Arahan Tugas:
(A) Jawablah pertanyaan berikut berdasarkan teks tentang amalan di bulan Ramadhan.
(i) Kira-kira berapa menit sebelum fajar subuh makan sahur dianjurkan untuk diakhirkan?
(ii) Menurut hadis dari Anas, pada bulan apa sedekah yang paling baik?
(iii) Menurut hadis dari Jabir bin ‘Abdillah, berapa rakaat Rasulullah SAW shalat bersama para sahabat sebelum berwitir?
(B) Lanjutkan teks tentang amalan di bulan Ramadhan mulai dari bagian terakhir yang ditampilkan.

Teks yang Diberikan:
5. Mengakhirkan makan sahur

Akhirkan makan sahur hingga kira-kira 15 menit sebelum fajar subuh.

Dalil mengakhirkan sahur adalah hadis berikut,

Dari Abu Dzar, Rasulullah SAW berkata, “Senantiasa umatku dalam kebaikan selama mereka mengakhirkan sahur dan menyegerakan berbuka puasa.” (HR Ahmad)

6. Memberi makan untuk berbuka kepada orang yang berpuasa

Dalil memberi makan untuk berbuka adalah hadis berikut,

Barangsiapa memberi makanan untuk berbuka kepada orang yang puasa, maka ia akan mendapat ganjaran sebanyak ganjaran orang yang berpuasa itu, tidak dikurangi sedikitpun.” (HR Tirmidzi)

7. Banyak bersedekah

Dalil untuk banyak bersedekah di bulan Ramadhan adalah hadis,

Dari Anas, “Orang-orang bertanya kepada Rasulullah SAW, “Kapankah waktu sedekah yang lebih baik? Beliau menjawab, “Sedekah yang paling baik adalah sedekah pada bulan Ramadhan.” (HR Tirmidzi)

8. Banyak membaca Alquran dan mempelajarinya

Dalil membaca Alquran di bulan Ramadhan adalah hadis,

Dari Ibnu Abbas , “Rasulullah SAW adalah manusia yang paling lembut terutama pada bulan Ramadhan ketika malaikat Jibril menemuinya. Adalah Jibril mendatanginya setiap malam di bulan Ramadhan, dimana Jibril mengajarkannya Al-Quran. Sungguh Rasulullah SAW orang yang paling lembut daripada angin yang berhembus.” (HR Bukhari)

9. Tidak mengucapkan perkataan yang buruk[2]

Dalil untuk meninggalkan perkataan yang buruk adalah hadis berikut,

Barangsiapa tidak meninggalkan perkataan dusta dan pengamalannya, maka Allah SWT tidak memerlukan dia untuk meninggalkan makan dan minumnya.” (HR Bukhari)

10. Salat Tarawih di malam hari

Dalil yang menjelaskan salat tarawih di bulan Ramadhan adalah hadis berikut,

Dari Jabir bin ‘Abdillah, “Rasulullah shallallahu ‘alaihi wa sallam pernah shalat bersama kami di bulan Ramadhan sebanyak 8 raka’at lalu beliau berwitir. Pada malam berikutnya, kami pun berkumpul di masjid sambil berharap beliau akan keluar. Kami terus menantikan beliau di situ hingga datang waktu fajar. Lalu kami menemui beliau dan bertanya, “Ya Rasulallah, sesungguhnya kami menunggumu tadi malam, berharap engkau akan shalat bersama kami.” Beliau menjawab, “Sesungguhnya aku khawatir jika akhirnya shalat itu menjadi wajib bagi kalian.” (HR Ath-Thabrani, Ibnu Hibban dan Ibnu Khuzaimah)

Data Mentah:
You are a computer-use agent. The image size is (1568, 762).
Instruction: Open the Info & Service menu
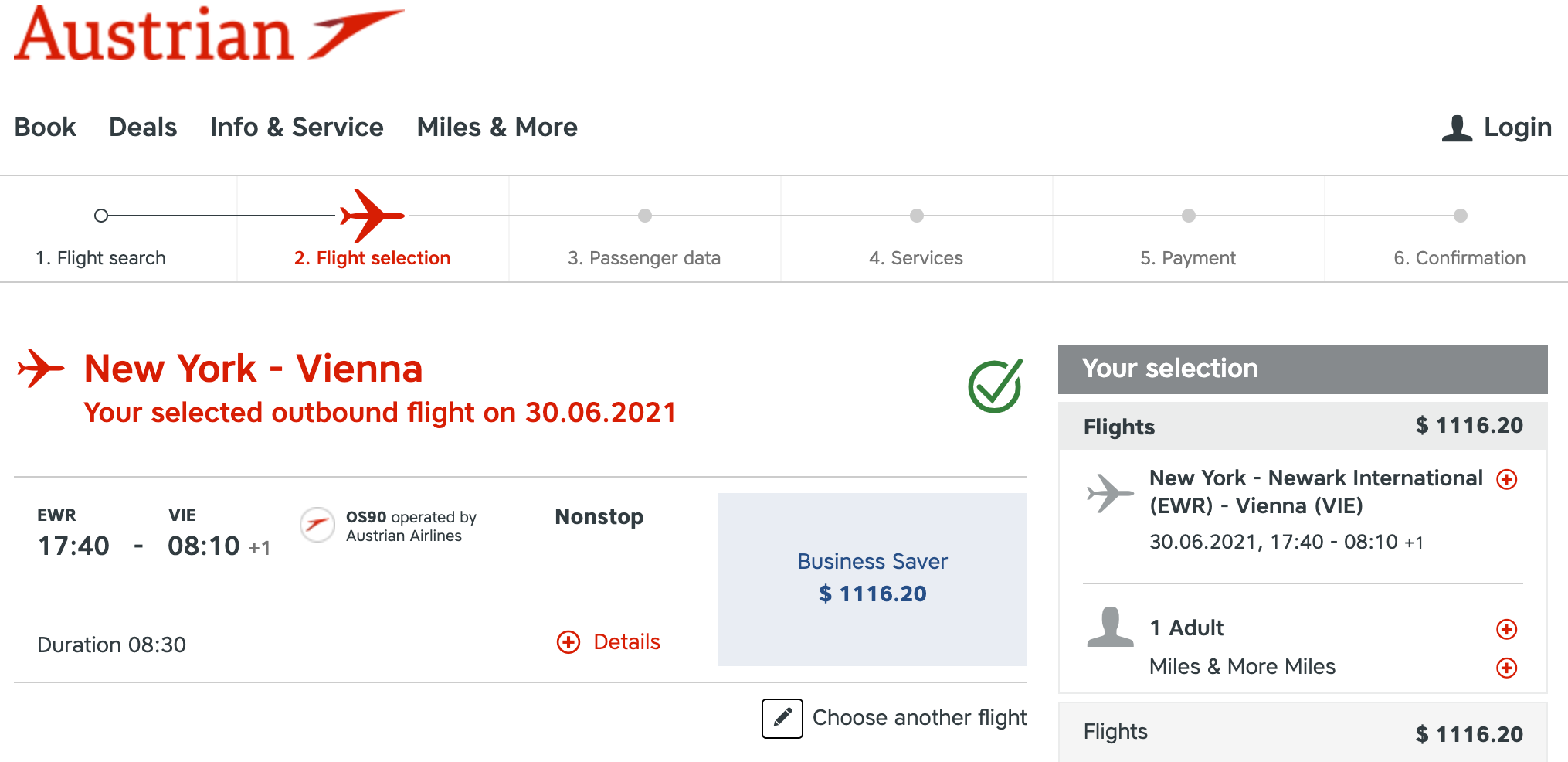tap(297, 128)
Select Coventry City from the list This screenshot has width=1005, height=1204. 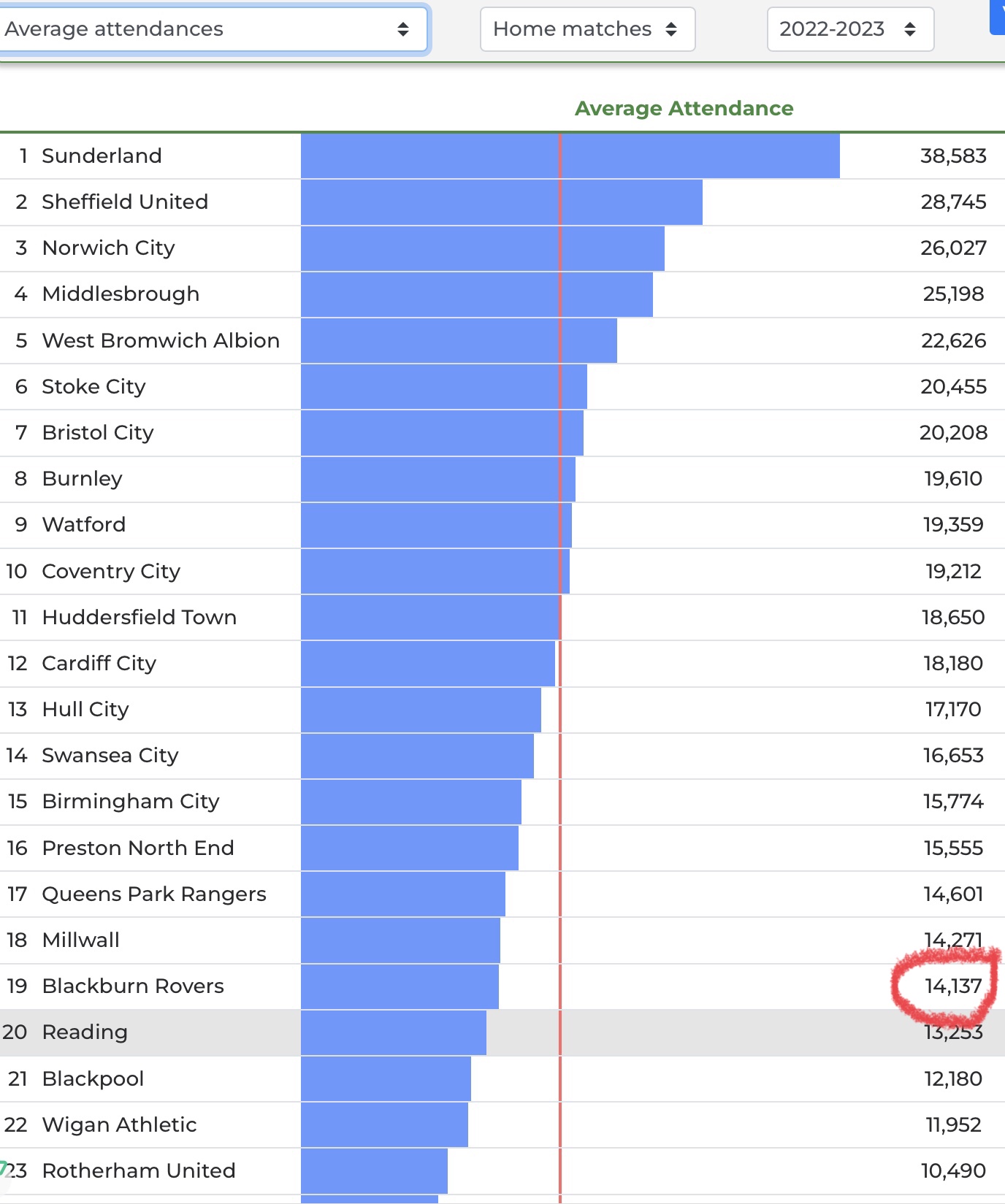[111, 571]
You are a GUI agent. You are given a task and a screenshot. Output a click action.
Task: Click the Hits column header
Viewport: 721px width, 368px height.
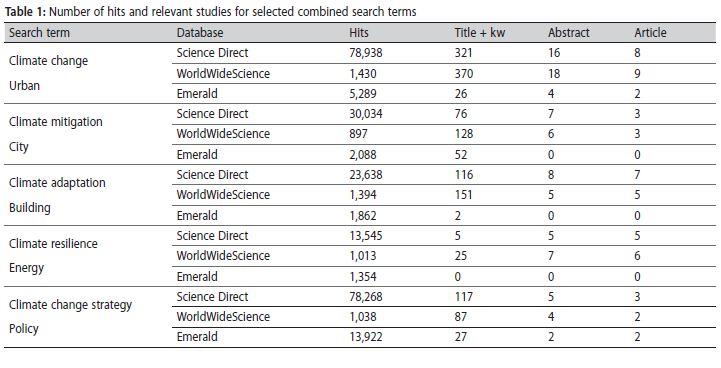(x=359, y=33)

--

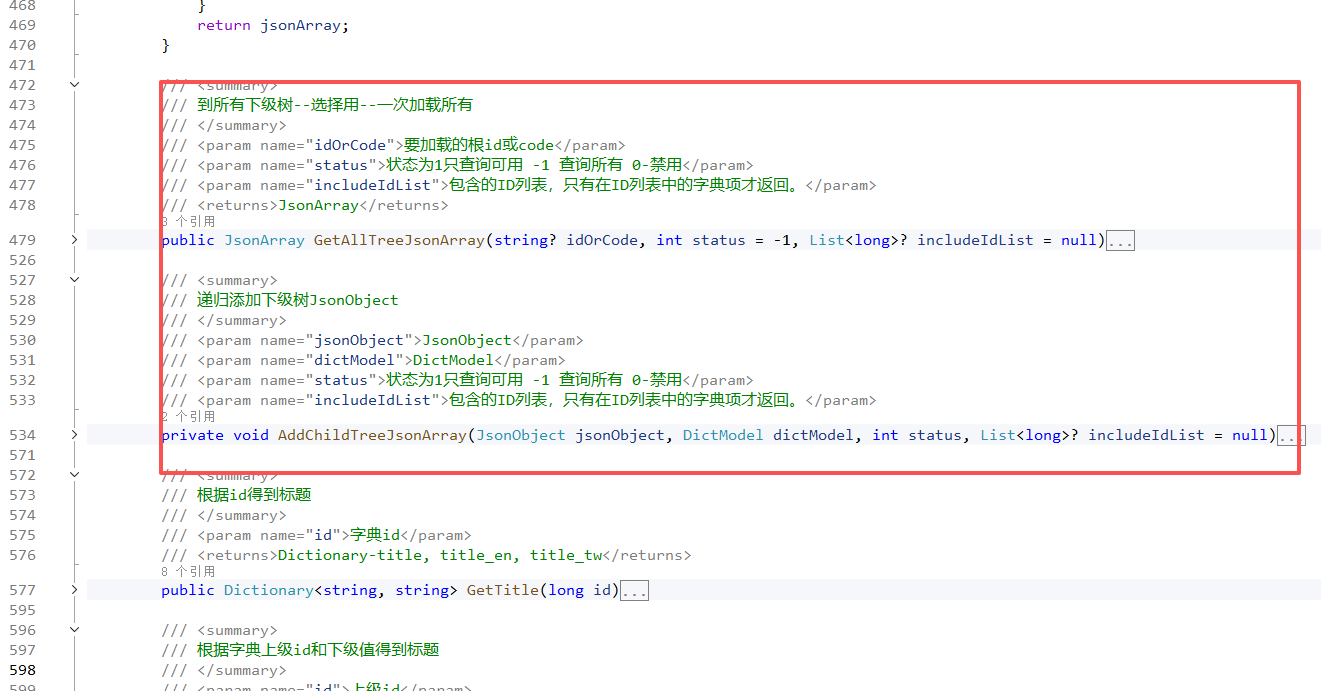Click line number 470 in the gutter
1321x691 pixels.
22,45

Hasil Tugas:
(A)
(i) Kira-kira 15 menit.
(ii) Bulan Ramadhan.
(iii) 8 rakaat.

(B)
11. I’tikaf

I’tikaf dianjurkan dalam seluruh waktu, namun yang terutama adalah pada 10 hari terakhir bulan Ramadhan. Dalilnya adalah Alquran surat Al Baqarah: 125 dan hadis berikut,

Telah diriwayatkan bahwa nabi SAW beri’tikaf setiap bulan Ramadhan 10 hari. Pada tahun beliau wafat, beliau beri’tikaf 20 hari. (HR Abu Dawud, Bukhari dan Ibnu Majah) [2]

12. Mengeluarkan zakat fitrah di antara fajar subuh dan sebelum orang-orang keluar salat Ied

Zakat fitrah sendiri hukumnya adalah wajib. Namun sunah mengeluarkannya sehari atau dua hari sebelum hari raya (ini lebih aman karena terkadang ada perbedaan hari raya) berdasarkan perkataan Ibnu Umar RA,

“Yang paling banyak pahalanya adalah bila zakat fitrah dikeluarkan sehari atau dua hari sebelum hari raya Iedul Fitri.”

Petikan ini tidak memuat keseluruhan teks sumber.